The London BPM Conference is beginning next week. Among other things, the conference will celebrate its 10th anniversary. For information, see http://www.irmuk.co.uk/bpm2015/
In conjunction with this, we are running a mini-poll on BPTrends in which we ask about the future of BPM. As usual we don't have a lot of respondents, so you need to take the results with a grain of salt. Never-the-less, the results are interesting. 6% suggest there is no future for BPM — that results of efforts at their company were miserable. 25% said that the future was in doubt, as they were doing more Lean, Six Sigma and IT process work than BPM. 50% said the future was either OK or Great. They are working at organizations that are doing BPM and getting acceptable or outstanding results.
We are glad to hear it. When we personally think back ten years, BPM seemed a simpler, more focused effort. Trying to improve the processes of an organization, with an emphasis on new software tools. Over the decade that message kept changing and getting more complex. Tools have been modified and extended. The good news is that they are more powerful than ever. The less good news is that the tools have become more complex. Rules have been added to flows and data has been moved into the clouds, to suggest only two changes. In addition, no sooner do we have a really robust version of BPMN than we have the OMG preparing to offer an alternative, Case Management option, CMMN, that requires a whole new approach to analysis and design. The world of process is getting more complex all the time.

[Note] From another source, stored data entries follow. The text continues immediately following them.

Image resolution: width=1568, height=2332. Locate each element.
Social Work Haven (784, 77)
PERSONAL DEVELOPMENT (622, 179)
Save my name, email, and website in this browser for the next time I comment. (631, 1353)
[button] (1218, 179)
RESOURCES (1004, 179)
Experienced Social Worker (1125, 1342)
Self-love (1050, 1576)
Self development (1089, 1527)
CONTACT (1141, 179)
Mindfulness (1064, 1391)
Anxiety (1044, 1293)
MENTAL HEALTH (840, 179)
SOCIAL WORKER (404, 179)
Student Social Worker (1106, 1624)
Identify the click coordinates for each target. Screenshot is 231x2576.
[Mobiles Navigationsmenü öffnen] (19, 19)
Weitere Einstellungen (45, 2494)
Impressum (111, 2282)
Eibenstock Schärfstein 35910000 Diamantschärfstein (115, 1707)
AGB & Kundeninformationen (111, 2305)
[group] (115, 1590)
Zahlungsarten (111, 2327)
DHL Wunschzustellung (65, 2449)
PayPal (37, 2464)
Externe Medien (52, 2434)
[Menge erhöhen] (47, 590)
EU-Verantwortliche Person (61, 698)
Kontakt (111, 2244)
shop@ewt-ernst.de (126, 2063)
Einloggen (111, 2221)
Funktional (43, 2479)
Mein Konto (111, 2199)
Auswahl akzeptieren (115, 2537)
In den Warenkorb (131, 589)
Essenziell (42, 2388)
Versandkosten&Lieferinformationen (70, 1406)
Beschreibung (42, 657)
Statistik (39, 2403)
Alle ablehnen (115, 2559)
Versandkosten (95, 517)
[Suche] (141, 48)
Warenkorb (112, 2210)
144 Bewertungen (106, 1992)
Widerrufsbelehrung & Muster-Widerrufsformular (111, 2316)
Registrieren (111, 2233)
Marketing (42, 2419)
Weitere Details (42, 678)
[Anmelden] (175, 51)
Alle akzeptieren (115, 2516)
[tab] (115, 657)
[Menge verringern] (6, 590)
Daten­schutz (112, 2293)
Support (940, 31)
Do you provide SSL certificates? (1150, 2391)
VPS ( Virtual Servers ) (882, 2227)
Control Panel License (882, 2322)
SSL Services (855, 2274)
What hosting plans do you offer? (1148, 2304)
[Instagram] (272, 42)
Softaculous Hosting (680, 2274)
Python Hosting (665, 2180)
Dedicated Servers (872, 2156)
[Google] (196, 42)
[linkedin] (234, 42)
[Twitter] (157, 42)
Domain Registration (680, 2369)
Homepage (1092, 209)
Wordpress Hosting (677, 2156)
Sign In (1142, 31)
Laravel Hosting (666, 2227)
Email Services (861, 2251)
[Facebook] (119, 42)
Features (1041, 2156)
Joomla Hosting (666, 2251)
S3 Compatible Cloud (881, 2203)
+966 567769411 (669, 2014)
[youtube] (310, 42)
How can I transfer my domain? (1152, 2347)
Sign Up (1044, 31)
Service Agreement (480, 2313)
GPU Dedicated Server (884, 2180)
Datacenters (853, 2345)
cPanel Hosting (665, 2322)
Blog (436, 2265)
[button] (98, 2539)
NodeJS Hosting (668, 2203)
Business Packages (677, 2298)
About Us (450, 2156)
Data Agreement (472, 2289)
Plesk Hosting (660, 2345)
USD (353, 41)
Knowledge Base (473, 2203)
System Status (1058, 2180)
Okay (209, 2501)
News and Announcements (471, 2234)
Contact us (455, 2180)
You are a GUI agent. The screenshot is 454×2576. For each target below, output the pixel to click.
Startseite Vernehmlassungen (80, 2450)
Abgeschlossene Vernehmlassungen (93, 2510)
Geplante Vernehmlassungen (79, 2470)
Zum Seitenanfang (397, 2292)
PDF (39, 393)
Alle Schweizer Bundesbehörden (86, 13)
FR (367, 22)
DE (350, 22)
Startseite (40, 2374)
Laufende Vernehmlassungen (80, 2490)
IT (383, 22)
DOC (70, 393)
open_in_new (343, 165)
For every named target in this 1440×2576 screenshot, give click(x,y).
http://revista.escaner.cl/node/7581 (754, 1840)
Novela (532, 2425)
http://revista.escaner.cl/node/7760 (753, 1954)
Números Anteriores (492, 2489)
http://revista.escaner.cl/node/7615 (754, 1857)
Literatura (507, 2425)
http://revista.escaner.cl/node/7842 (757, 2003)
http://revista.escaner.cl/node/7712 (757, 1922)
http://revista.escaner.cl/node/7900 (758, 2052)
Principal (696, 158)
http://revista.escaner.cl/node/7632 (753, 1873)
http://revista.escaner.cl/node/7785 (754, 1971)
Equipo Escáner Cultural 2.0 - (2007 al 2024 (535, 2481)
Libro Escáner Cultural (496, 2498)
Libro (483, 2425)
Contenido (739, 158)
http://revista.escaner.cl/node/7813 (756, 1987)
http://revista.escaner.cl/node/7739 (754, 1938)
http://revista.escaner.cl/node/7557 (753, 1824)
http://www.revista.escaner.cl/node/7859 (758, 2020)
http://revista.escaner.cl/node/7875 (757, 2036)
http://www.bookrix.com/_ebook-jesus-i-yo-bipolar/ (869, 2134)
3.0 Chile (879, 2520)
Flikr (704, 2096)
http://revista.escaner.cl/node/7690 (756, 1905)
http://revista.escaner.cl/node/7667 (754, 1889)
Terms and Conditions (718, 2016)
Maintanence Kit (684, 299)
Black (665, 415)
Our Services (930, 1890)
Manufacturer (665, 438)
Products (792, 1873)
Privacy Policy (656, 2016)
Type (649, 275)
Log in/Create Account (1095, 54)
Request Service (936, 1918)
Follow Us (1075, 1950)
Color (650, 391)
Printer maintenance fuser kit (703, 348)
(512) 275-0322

Still, its what happens when people grow up. They get awkward during their teen years and then learn that the adult world is awfully complex and that they need to keep struggling to learn more just to keep up.
We congratulate IRM UK for a decade of fine BPM conferences, hope that those attending this year will learn some of the new skills they will need to do BPM in the years ahead, and hope they have fun and renew their energy for the challenges ahead.
We're confident that the process perspective will continue to remain a powerful way of looking at how organizations produce value and a continuing, vital concern for everyone who wants to make their organizations more effective and productive.